Request: Copy the listing between the lines holding "Task: Select page number 59" and "coord(299,446)", inclusive, and shift every coordinate in the answers up by 100, leaving all other text unchanged.

=== Raw records ===

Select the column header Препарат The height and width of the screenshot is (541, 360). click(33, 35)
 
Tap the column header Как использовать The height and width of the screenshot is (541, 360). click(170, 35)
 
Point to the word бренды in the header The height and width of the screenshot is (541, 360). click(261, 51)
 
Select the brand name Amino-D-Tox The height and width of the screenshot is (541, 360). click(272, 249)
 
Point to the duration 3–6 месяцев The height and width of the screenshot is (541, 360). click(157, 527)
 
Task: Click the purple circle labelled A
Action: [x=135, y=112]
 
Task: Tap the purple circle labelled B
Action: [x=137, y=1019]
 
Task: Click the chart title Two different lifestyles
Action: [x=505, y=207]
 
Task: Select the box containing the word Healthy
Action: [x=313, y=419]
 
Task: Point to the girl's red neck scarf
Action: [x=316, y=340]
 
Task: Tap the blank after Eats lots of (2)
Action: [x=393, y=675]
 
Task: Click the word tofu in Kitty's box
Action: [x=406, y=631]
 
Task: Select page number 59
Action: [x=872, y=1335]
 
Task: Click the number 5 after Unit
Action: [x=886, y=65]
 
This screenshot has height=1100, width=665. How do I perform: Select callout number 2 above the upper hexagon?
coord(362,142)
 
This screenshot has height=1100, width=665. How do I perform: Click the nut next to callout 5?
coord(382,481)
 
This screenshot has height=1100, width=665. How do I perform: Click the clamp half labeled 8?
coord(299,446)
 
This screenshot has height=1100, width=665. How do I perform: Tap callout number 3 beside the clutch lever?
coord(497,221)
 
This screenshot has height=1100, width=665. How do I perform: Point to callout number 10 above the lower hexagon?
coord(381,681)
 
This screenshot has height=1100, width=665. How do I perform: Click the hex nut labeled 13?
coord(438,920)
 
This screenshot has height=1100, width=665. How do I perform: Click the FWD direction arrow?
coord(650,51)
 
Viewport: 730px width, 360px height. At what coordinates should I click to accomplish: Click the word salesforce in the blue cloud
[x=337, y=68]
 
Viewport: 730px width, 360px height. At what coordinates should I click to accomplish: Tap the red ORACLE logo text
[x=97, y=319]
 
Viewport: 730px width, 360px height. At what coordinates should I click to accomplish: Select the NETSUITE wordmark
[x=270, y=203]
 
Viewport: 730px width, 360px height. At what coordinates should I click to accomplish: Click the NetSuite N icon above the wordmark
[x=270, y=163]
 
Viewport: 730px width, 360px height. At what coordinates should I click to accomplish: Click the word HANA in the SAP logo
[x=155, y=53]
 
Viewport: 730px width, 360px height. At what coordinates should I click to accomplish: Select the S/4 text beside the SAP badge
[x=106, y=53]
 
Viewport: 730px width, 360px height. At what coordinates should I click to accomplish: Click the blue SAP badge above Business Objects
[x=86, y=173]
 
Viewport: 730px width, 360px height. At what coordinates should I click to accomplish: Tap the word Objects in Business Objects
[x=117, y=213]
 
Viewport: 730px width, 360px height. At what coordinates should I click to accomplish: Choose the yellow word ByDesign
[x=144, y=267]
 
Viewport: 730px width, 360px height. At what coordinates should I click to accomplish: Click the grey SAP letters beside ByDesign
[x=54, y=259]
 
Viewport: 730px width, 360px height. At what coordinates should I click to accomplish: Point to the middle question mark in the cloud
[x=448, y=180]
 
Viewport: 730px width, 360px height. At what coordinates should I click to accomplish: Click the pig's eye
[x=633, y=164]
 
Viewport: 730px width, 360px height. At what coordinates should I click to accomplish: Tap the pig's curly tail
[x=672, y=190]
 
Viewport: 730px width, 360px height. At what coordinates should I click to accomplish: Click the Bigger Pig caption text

===

Solution for this problem:
Task: Select page number 59
Action: [x=972, y=1435]
 
Task: Click the number 5 after Unit
Action: [x=986, y=165]
 
This screenshot has height=1100, width=665. How do I perform: Select callout number 2 above the upper hexagon?
coord(462,242)
 
This screenshot has height=1100, width=665. How do I perform: Click the nut next to callout 5?
coord(482,581)
 
This screenshot has height=1100, width=665. How do I perform: Click the clamp half labeled 8?
coord(399,546)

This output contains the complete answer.